The punk rock internet is a good analogy. This is where the real tech innovation is going on. It’s small scale and a bit amateurish and the powers that be won’t like it one little bit. Maybe these ventures will crash and burn like punk did but I sense a genuine mood for change out there. A lot of people are getting genuinely fed up of Twitter and Facebook and Google’s massive centralisation of power and manipulation of the populace.
FingerofDoom

‘Just a few million of government money would help this along’

The likes of Google and Facebook (and so many more from Just Eat to Uber) are hoovering up large chunks of our economy and the value they’re adding just isn’t worth the money they’re taking for themselves. That’s before we even start worrying about misuse of data. Well done!
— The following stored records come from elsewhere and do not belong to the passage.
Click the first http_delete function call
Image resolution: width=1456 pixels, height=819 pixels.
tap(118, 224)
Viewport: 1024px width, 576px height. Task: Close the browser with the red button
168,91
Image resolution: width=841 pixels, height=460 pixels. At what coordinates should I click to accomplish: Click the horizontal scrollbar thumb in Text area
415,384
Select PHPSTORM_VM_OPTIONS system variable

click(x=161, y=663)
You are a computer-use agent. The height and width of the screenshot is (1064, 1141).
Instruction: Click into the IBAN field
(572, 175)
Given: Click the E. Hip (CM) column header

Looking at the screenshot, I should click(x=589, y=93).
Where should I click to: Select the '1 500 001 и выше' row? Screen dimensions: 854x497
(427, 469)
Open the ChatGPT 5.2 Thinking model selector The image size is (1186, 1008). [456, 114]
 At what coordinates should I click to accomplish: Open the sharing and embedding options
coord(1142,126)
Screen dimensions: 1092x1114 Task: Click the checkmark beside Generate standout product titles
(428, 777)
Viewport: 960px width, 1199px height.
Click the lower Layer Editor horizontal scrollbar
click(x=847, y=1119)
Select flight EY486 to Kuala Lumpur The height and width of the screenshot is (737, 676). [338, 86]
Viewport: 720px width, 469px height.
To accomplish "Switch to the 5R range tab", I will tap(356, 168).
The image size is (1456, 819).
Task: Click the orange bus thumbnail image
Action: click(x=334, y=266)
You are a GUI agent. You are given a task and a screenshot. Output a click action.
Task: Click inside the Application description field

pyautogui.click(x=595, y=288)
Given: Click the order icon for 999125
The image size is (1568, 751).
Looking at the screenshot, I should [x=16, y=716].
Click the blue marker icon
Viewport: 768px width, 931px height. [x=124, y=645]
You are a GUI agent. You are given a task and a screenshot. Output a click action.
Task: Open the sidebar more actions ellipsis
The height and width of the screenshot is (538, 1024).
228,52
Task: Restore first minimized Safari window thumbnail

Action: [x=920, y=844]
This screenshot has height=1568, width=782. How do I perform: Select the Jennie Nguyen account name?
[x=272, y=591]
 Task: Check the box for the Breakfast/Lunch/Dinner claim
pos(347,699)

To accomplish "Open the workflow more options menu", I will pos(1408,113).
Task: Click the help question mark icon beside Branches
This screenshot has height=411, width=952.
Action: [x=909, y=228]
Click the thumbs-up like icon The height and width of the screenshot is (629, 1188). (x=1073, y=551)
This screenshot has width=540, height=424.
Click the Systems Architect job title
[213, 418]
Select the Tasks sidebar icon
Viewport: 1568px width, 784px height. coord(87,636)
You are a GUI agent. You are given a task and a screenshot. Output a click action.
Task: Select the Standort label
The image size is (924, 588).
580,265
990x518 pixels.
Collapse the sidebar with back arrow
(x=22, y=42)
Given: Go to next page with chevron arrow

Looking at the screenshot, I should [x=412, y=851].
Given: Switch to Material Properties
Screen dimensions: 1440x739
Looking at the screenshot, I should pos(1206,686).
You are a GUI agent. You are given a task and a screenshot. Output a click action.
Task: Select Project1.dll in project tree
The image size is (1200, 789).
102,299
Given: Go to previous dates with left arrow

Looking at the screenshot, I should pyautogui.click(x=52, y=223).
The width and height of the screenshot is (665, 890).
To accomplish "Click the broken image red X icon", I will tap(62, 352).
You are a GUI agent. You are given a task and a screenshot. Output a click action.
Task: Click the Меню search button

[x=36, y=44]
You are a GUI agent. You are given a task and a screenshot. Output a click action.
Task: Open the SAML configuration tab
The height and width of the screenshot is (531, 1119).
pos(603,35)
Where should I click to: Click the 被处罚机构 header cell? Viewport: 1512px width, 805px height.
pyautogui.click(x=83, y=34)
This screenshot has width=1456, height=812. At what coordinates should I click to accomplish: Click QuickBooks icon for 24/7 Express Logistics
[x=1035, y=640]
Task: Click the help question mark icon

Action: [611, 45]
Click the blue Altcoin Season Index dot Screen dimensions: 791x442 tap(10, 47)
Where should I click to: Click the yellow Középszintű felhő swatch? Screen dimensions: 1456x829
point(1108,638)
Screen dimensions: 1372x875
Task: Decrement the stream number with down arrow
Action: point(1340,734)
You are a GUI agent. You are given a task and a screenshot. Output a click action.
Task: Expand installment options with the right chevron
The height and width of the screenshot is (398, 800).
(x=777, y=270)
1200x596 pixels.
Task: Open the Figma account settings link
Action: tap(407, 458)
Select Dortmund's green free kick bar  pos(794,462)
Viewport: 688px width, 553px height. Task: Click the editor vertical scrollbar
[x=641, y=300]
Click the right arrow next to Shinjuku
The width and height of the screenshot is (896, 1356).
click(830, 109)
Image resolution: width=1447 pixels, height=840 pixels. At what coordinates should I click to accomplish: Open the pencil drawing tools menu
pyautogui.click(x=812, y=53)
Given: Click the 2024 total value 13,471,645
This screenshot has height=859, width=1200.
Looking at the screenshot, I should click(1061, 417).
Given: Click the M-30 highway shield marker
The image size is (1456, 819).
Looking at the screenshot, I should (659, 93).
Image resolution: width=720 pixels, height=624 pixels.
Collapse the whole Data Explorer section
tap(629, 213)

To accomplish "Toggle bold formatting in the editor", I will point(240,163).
Just a few million of government money would help this along no end - and could be justified because of the negative effects on UK plc created by the tech giants.
Leigh Ayland

Yorkshire by Richard Morris review – England’s greatest county?

This book review has got readers talking about whether Yorkshire really is the greatest county.

‘I love that being from Yorkshire provides a sense of identity’

I love the Yorkshire countryside, and that being from Yorkshire provides a sense of identity, and I’m sure that it is the same for those from other regions; I also love the Cotswolds, the Derbyshire Peaks, Cumbria, Cornwall, Northumberland, the Scottish Borders, and when I finally venture to the Highlands, Ireland and rural Wales, I’m sure that I’ll love them too (Lancashire, the jury is out!).

Yorkshire has it’s downsides too – I was disappointed, but not surprised, at the referendum results in the area. One only has to walk down the high streets of the former industrial towns of Yorkshire to understand exactly the reasons: run-down streets full of pound shops, cash for gold and bookmakers are hardly a sign of prosperity. Somehow, the visible benefits of being in the EU bypassed these areas, and it was no surprise that the overwhelming vote in these areas was to leave.

So is it special? To me, yes, but to non Yorkshire folk (by which I mean those who haven’t lived there at least 30 years), of course not. But that is part of what makes up the national identity.
YorkshireAccountant

‘I arrived in Yorkshire at 43 and was smitten immediately’

The photo [accompanying this review] was taken from behind Kettlewell – the farm is an abandoned lodge on the slopes of Great Whernside, a hill I climbed many times.

I arrived in Yorkshire at 43, from Australia (though I’m a Scot). We rented a terraced cottage for the winter in Appletreewick and I was smitten completely. Over the next 11 years we lived in Grassington, Skipton and finally Harrogate. Each was a fine experience and the Southern Dales became a playground. Mountain biking from my door in Wharfedale and latterly long trips (and one week long tour) by road bike. I walked, climbed, scrambled and camped all over it in all seasons, photographing as I went. I learned to be a teacher in Skipton, made some of my best friendships, embraced the beauty of the place for over a decade and still left for a Brexile in Tasmania. I hope it is as good to me as Yorkshire was.
HangingaRoo

Comments have been edited for length. This article will be updated throughout the day with some of the most interesting ways readers have been participating across the site.